Items from a data source >>
· · · · ·
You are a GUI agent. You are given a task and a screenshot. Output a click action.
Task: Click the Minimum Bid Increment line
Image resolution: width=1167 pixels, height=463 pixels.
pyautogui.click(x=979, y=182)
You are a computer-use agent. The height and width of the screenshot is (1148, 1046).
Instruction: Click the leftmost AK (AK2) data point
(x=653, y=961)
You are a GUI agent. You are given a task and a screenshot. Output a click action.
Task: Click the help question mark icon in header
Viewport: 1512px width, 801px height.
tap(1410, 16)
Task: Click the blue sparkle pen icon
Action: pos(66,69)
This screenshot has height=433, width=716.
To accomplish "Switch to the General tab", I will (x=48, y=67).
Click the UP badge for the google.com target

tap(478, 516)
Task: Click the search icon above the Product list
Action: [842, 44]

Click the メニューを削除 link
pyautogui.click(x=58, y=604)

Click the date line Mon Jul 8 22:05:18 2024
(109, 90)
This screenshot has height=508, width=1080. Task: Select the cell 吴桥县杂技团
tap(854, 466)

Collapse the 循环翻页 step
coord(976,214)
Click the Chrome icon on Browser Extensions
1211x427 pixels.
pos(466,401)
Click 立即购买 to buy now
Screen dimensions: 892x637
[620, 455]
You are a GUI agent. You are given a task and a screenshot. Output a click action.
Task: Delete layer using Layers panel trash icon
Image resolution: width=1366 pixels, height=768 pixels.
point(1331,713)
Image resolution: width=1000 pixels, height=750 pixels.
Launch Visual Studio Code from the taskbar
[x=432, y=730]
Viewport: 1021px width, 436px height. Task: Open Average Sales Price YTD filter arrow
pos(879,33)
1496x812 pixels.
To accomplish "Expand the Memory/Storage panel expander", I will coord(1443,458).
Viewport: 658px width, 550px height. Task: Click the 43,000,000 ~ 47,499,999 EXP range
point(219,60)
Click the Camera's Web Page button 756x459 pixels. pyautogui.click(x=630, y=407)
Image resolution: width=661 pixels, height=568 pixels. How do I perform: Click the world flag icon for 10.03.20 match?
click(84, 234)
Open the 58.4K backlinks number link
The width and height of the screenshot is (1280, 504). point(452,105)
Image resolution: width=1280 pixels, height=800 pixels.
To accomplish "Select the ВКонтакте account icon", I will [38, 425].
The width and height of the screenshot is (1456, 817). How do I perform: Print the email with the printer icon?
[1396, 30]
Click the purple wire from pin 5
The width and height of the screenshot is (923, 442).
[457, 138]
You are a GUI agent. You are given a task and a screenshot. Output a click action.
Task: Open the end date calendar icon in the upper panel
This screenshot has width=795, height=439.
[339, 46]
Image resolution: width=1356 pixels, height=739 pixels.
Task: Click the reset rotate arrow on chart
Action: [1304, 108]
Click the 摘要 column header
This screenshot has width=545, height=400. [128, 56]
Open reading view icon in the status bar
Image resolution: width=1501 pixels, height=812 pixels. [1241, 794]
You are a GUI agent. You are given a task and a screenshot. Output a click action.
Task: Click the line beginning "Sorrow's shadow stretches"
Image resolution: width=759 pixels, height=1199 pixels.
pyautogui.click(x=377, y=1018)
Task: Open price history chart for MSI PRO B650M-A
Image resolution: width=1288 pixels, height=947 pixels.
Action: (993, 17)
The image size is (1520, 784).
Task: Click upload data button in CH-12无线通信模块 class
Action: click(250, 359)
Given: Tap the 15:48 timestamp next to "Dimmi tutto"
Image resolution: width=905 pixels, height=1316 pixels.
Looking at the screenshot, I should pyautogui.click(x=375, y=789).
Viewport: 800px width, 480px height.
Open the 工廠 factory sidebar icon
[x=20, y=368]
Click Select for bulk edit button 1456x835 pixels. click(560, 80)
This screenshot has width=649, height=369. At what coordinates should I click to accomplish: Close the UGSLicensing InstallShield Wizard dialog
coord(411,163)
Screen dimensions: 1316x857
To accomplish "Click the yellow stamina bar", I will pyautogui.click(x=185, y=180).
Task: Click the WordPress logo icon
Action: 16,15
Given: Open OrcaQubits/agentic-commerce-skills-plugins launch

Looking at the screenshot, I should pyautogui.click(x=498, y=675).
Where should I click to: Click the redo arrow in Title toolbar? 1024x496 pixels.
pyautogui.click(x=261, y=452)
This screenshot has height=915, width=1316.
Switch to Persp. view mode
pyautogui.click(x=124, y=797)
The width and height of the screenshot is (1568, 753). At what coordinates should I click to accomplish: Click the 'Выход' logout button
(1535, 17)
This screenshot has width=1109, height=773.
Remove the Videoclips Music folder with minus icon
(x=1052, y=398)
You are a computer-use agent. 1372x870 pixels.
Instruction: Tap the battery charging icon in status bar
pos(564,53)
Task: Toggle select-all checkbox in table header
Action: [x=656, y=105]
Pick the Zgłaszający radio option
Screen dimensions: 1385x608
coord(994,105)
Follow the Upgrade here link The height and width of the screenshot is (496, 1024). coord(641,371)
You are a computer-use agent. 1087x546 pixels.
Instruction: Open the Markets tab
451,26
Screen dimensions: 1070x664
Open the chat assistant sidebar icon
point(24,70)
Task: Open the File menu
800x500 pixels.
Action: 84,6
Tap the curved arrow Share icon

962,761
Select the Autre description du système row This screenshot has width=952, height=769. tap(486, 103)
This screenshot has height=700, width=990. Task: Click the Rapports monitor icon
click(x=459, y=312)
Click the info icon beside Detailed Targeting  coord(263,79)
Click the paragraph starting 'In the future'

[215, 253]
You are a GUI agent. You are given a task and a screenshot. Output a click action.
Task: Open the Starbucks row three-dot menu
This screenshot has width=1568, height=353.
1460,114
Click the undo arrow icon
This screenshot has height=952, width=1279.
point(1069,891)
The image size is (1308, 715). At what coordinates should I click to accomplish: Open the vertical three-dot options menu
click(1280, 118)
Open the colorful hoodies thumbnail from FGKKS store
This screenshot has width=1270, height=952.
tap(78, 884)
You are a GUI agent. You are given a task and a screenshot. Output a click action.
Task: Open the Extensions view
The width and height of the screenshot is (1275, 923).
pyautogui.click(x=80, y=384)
· · · · ·
WORK TO COMPLETE >> A verbatim output of all the data above is needed.

EXERCISE ANSWER >>
You are a GUI agent. You are given a task and a screenshot. Output a click action.
Task: Click the Minimum Bid Increment line
Image resolution: width=1167 pixels, height=463 pixels.
pyautogui.click(x=979, y=182)
You are a computer-use agent. The height and width of the screenshot is (1148, 1046).
Instruction: Click the leftmost AK (AK2) data point
(x=653, y=961)
You are a GUI agent. You are given a task and a screenshot. Output a click action.
Task: Click the help question mark icon in header
Viewport: 1512px width, 801px height.
tap(1410, 16)
Task: Click the blue sparkle pen icon
Action: pos(66,69)
This screenshot has height=433, width=716.
To accomplish "Switch to the General tab", I will (x=48, y=67).
Click the UP badge for the google.com target

tap(478, 516)
Task: Click the search icon above the Product list
Action: [842, 44]

Click the メニューを削除 link
pyautogui.click(x=58, y=604)

Click the date line Mon Jul 8 22:05:18 2024
(109, 90)
This screenshot has height=508, width=1080. Task: Select the cell 吴桥县杂技团
tap(854, 466)

Collapse the 循环翻页 step
coord(976,214)
Click the Chrome icon on Browser Extensions
1211x427 pixels.
pos(466,401)
Click 立即购买 to buy now
Screen dimensions: 892x637
[620, 455]
You are a GUI agent. You are given a task and a screenshot. Output a click action.
Task: Delete layer using Layers panel trash icon
Image resolution: width=1366 pixels, height=768 pixels.
point(1331,713)
Image resolution: width=1000 pixels, height=750 pixels.
Launch Visual Studio Code from the taskbar
[x=432, y=730]
Viewport: 1021px width, 436px height. Task: Open Average Sales Price YTD filter arrow
pos(879,33)
1496x812 pixels.
To accomplish "Expand the Memory/Storage panel expander", I will coord(1443,458).
Viewport: 658px width, 550px height. Task: Click the 43,000,000 ~ 47,499,999 EXP range
point(219,60)
Click the Camera's Web Page button 756x459 pixels. pyautogui.click(x=630, y=407)
Image resolution: width=661 pixels, height=568 pixels. How do I perform: Click the world flag icon for 10.03.20 match?
click(84, 234)
Open the 58.4K backlinks number link
The width and height of the screenshot is (1280, 504). point(452,105)
Image resolution: width=1280 pixels, height=800 pixels.
To accomplish "Select the ВКонтакте account icon", I will [38, 425].
The width and height of the screenshot is (1456, 817). How do I perform: Print the email with the printer icon?
[1396, 30]
Click the purple wire from pin 5
The width and height of the screenshot is (923, 442).
[457, 138]
You are a GUI agent. You are given a task and a screenshot. Output a click action.
Task: Open the end date calendar icon in the upper panel
This screenshot has width=795, height=439.
[339, 46]
Image resolution: width=1356 pixels, height=739 pixels.
Task: Click the reset rotate arrow on chart
Action: [1304, 108]
Click the 摘要 column header
This screenshot has width=545, height=400. [128, 56]
Open reading view icon in the status bar
Image resolution: width=1501 pixels, height=812 pixels. [1241, 794]
You are a GUI agent. You are given a task and a screenshot. Output a click action.
Task: Click the line beginning "Sorrow's shadow stretches"
Image resolution: width=759 pixels, height=1199 pixels.
pyautogui.click(x=377, y=1018)
Task: Open price history chart for MSI PRO B650M-A
Image resolution: width=1288 pixels, height=947 pixels.
Action: (993, 17)
The image size is (1520, 784).
Task: Click upload data button in CH-12无线通信模块 class
Action: click(250, 359)
Given: Tap the 15:48 timestamp next to "Dimmi tutto"
Image resolution: width=905 pixels, height=1316 pixels.
Looking at the screenshot, I should pyautogui.click(x=375, y=789).
Viewport: 800px width, 480px height.
Open the 工廠 factory sidebar icon
[x=20, y=368]
Click Select for bulk edit button 1456x835 pixels. click(560, 80)
This screenshot has width=649, height=369. At what coordinates should I click to accomplish: Close the UGSLicensing InstallShield Wizard dialog
coord(411,163)
Screen dimensions: 1316x857
To accomplish "Click the yellow stamina bar", I will pyautogui.click(x=185, y=180).
Task: Click the WordPress logo icon
Action: 16,15
Given: Open OrcaQubits/agentic-commerce-skills-plugins launch

Looking at the screenshot, I should pyautogui.click(x=498, y=675).
Where should I click to: Click the redo arrow in Title toolbar? 1024x496 pixels.
pyautogui.click(x=261, y=452)
This screenshot has height=915, width=1316.
Switch to Persp. view mode
pyautogui.click(x=124, y=797)
The width and height of the screenshot is (1568, 753). At what coordinates should I click to accomplish: Click the 'Выход' logout button
(1535, 17)
This screenshot has width=1109, height=773.
Remove the Videoclips Music folder with minus icon
(x=1052, y=398)
You are a computer-use agent. 1372x870 pixels.
Instruction: Tap the battery charging icon in status bar
pos(564,53)
Task: Toggle select-all checkbox in table header
Action: [x=656, y=105]
Pick the Zgłaszający radio option
Screen dimensions: 1385x608
coord(994,105)
Follow the Upgrade here link The height and width of the screenshot is (496, 1024). coord(641,371)
You are a computer-use agent. 1087x546 pixels.
Instruction: Open the Markets tab
451,26
Screen dimensions: 1070x664
Open the chat assistant sidebar icon
point(24,70)
Task: Open the File menu
800x500 pixels.
Action: 84,6
Tap the curved arrow Share icon

962,761
Select the Autre description du système row This screenshot has width=952, height=769. tap(486, 103)
This screenshot has height=700, width=990. Task: Click the Rapports monitor icon
click(x=459, y=312)
Click the info icon beside Detailed Targeting  coord(263,79)
Click the paragraph starting 'In the future'

[215, 253]
You are a GUI agent. You are given a task and a screenshot. Output a click action.
Task: Open the Starbucks row three-dot menu
This screenshot has width=1568, height=353.
1460,114
Click the undo arrow icon
This screenshot has height=952, width=1279.
point(1069,891)
The image size is (1308, 715). At what coordinates should I click to accomplish: Open the vertical three-dot options menu
click(1280, 118)
Open the colorful hoodies thumbnail from FGKKS store
This screenshot has width=1270, height=952.
tap(78, 884)
You are a GUI agent. You are given a task and a screenshot. Output a click action.
Task: Open the Extensions view
The width and height of the screenshot is (1275, 923).
pyautogui.click(x=80, y=384)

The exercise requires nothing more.